Since the solvents are the same, comparison can be made using the product i \times m.
Urea is a non-electrolyte,
so i = 1. For 0.01 M urea: i \times m = 1 \times 0.01 = 0.01.
\mathrm{KNO_3} dissociates into two ions: \mathrm{K^+} and
\mathrm{NO_3^-}.
So, i = 2.
For 0.01 M \mathrm{KNO_3}: i \times m = 2 \times 0.01 = 0.02.
\mathrm{Na_2SO_4} dissociates into three ions: 2\mathrm{Na^+} and
\mathrm{SO_4^{2-}}.
So, i = 3.
For 0.01 M \mathrm{Na_2SO_4}: i \times m = 3 \times 0.01 = 0.03.

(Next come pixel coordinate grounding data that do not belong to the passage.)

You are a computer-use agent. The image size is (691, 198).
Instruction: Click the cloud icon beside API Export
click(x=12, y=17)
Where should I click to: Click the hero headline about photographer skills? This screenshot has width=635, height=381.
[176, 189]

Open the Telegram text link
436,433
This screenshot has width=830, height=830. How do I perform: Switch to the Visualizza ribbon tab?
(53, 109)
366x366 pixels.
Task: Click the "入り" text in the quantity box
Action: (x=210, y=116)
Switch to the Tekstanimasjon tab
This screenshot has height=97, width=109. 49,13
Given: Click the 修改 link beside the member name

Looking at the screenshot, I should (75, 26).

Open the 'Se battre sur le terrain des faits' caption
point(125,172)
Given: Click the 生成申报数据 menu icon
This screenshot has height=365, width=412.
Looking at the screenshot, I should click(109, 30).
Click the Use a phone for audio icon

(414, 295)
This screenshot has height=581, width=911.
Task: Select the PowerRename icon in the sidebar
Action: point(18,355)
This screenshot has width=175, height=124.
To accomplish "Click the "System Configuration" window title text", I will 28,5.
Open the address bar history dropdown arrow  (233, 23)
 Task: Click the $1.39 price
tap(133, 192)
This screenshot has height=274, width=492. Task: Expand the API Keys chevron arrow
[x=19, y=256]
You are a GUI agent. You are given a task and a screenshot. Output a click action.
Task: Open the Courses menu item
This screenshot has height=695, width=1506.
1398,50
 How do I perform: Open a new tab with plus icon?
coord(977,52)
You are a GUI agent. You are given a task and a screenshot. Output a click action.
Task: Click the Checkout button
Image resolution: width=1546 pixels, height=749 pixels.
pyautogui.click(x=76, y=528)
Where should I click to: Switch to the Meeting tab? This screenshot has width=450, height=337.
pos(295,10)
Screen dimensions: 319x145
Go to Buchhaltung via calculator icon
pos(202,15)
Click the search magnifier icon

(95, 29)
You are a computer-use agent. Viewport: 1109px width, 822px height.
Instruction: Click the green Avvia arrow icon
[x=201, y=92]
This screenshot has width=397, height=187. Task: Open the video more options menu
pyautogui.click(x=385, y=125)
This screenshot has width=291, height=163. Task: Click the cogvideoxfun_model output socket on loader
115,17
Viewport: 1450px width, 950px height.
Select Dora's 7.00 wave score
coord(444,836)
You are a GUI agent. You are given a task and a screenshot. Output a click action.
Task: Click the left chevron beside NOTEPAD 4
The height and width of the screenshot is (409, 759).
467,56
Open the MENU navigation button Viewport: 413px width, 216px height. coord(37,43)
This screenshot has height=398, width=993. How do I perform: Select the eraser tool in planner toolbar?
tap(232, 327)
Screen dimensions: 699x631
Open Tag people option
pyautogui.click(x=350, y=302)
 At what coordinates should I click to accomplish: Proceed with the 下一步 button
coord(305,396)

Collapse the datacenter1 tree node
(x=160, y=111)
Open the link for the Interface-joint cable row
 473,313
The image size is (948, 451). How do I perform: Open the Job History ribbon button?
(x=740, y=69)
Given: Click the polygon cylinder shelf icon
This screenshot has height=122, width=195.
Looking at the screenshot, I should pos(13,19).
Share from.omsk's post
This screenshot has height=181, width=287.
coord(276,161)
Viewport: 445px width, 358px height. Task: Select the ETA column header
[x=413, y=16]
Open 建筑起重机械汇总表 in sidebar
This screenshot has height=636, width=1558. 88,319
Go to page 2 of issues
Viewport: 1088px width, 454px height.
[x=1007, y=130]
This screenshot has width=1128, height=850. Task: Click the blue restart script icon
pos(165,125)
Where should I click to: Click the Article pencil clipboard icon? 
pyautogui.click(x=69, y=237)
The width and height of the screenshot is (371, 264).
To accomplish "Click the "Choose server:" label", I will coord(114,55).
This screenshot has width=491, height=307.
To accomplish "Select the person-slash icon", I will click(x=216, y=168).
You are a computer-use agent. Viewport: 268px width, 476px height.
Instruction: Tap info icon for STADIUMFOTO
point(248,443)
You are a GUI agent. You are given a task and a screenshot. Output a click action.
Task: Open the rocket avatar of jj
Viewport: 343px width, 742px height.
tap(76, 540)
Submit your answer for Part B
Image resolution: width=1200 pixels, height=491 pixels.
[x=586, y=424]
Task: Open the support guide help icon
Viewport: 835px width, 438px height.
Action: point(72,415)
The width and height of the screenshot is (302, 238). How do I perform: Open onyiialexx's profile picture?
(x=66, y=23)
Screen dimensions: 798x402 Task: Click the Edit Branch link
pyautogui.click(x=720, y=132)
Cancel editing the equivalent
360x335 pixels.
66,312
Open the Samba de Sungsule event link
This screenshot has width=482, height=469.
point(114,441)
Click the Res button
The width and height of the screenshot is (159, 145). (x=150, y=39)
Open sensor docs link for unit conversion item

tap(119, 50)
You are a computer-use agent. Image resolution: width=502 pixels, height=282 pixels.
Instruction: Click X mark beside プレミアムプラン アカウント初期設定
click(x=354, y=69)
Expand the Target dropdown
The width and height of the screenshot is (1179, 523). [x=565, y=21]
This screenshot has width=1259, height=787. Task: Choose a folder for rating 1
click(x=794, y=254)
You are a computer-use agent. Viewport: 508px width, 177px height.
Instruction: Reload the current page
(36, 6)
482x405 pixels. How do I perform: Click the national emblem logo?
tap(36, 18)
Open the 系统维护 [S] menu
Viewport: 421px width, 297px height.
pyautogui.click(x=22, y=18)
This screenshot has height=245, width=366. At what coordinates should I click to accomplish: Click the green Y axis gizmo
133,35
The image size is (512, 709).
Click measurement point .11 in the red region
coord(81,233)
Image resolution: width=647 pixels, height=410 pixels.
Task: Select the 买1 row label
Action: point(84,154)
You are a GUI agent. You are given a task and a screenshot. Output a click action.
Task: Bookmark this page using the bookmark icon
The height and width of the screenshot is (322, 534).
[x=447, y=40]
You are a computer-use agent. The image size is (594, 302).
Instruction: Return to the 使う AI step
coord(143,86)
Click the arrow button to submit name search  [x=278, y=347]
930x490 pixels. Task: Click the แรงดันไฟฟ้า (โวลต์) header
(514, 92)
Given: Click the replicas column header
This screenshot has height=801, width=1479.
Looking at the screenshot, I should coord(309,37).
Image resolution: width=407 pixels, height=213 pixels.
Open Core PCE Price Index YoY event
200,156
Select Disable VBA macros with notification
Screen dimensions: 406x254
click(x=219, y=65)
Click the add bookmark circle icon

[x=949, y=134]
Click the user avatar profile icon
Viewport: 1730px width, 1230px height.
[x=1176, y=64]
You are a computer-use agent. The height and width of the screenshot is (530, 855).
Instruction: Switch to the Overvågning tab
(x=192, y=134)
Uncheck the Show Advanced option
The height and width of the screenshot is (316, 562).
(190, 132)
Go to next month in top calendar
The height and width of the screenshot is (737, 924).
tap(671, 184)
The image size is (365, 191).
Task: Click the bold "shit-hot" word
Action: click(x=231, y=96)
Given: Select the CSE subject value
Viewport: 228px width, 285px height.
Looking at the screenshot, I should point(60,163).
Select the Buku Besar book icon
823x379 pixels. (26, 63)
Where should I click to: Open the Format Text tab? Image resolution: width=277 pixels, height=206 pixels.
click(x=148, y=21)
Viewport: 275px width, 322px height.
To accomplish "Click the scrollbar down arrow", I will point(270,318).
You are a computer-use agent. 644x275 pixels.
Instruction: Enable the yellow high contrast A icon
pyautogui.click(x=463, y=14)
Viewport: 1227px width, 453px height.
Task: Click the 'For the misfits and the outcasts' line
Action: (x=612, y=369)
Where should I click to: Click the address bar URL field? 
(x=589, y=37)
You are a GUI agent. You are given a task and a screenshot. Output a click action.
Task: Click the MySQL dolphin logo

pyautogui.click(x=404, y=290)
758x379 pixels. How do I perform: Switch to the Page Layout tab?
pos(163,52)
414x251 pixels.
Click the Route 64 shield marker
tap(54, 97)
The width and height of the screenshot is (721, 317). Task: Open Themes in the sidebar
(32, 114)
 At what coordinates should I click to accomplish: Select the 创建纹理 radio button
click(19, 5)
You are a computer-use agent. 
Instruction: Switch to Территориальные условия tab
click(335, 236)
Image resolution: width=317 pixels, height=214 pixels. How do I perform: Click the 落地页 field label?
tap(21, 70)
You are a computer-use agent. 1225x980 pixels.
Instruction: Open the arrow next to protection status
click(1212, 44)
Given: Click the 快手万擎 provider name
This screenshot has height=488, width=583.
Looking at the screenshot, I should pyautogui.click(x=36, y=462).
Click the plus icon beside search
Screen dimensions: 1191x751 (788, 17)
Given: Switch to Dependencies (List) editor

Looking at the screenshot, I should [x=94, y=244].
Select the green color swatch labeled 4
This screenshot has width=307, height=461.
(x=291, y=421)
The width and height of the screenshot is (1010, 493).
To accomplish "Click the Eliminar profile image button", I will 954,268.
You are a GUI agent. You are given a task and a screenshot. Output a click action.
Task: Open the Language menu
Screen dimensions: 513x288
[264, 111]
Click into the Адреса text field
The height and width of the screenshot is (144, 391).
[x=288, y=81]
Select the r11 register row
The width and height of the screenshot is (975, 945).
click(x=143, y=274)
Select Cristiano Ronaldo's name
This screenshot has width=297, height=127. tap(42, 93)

Glucose is a non-electrolyte, so i = 1.
For 0.015 M \mathrm{C_6H_{12}O_6}: i \times m = 1 \times 0.015 = 0.015.
Since \mathrm{Na_2SO_4} has the highest value of i \times m,
it produces the maximum elevation in boiling point.
Therefore, the aqueous solution of 0.01 \mathrm{M} \mathrm{Na_2SO_4} exhibits the highest boiling point.